▶ **Tugas yang Diminta**:
a: Salinlah sebagian kutipan dokumen tanpa perubahan. Mulailah pada kata-kata yang memuat "Departemen Susastra Fakultas" dan berhentilah setelah "bisa melakukan kanonisasi?".
b: Jawablah singkat berdasarkan kutipan dokumen.
(i) Departemen manakah yang akan menggelar seminar internasional tentang sastra dunia?
(ii) Definisi sastra dunia dari siapakah yang disebut masih kental hingga sekarang?
(iii) Menurut Harry Aveling, apakah sastra dunia itu?

▶ **Kutipan Dokumen**:
========

Kamis, 04 Desember 2008

Redefinisi Sastra Dunia




oleh Asep Sambodja

Departemen Susastra Fakultas Ilmu Pengetahuan Budaya Universitas Indonesia (FIB UI) akan menggelar seminar internasional tentang sastra dunia, yang hingga sekarang masih kental dengan definisi yang disuarakan Goethe, bahwa sastra dunia adalah sastra kanon yang membicarakan masalah universal. Benarkah demikian? Apakah sastra dunia harus ditulis dalam bahasa yang dominan, seperti bahasa Inggris?
Dalam pembicaraan dengan Harry Aveling, dosen tamu Program Pascasarjana FIB UI, saya mencoba bertanya padanya mengenai hal ini. Apakah sastra dunia itu? Harry Aveling menjawab, sastra dunia adalah seluruh karya sastra yang ada di dunia. Ketika ditanya, apakah ada kanonisasi? Harry pun menjawab singkat, dengan balik bertanya, siapa yang bisa melakukan kanonisasi?

========

▶ **Bahan yang Disediakan**:
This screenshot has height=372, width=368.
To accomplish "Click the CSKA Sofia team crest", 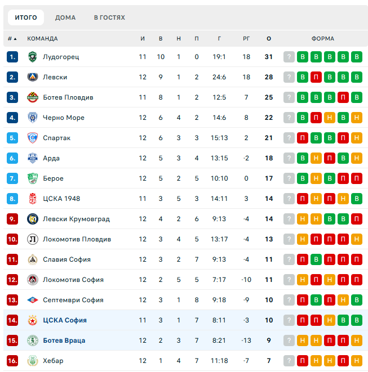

========

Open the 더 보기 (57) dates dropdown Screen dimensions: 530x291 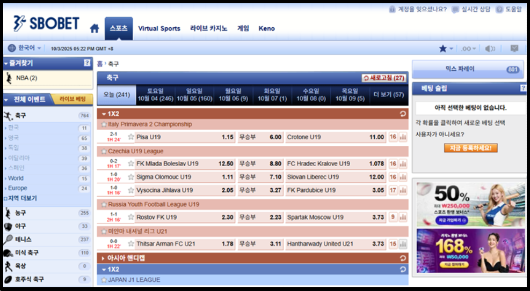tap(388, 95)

========

▶ **Kunci Jawaban**:
a:
Departemen Susastra Fakultas Ilmu Pengetahuan Budaya Universitas Indonesia (FIB UI) akan menggelar seminar internasional tentang sastra dunia, yang hingga sekarang masih kental dengan definisi yang disuarakan Goethe, bahwa sastra dunia adalah sastra kanon yang membicarakan masalah universal. Benarkah demikian? Apakah sastra dunia harus ditulis dalam bahasa yang dominan, seperti bahasa Inggris?
Dalam pembicaraan dengan Harry Aveling, dosen tamu Program Pascasarjana FIB UI, saya mencoba bertanya padanya mengenai hal ini. Apakah sastra dunia itu? Harry Aveling menjawab, sastra dunia adalah seluruh karya sastra yang ada di dunia. Ketika ditanya, apakah ada kanonisasi? Harry pun menjawab singkat, dengan balik bertanya, siapa yang bisa melakukan kanonisasi?

b:
(i) Departemen Susastra Fakultas Ilmu Pengetahuan Budaya Universitas Indonesia (FIB UI).
(ii) Goethe.
(iii) Seluruh karya sastra yang ada di dunia.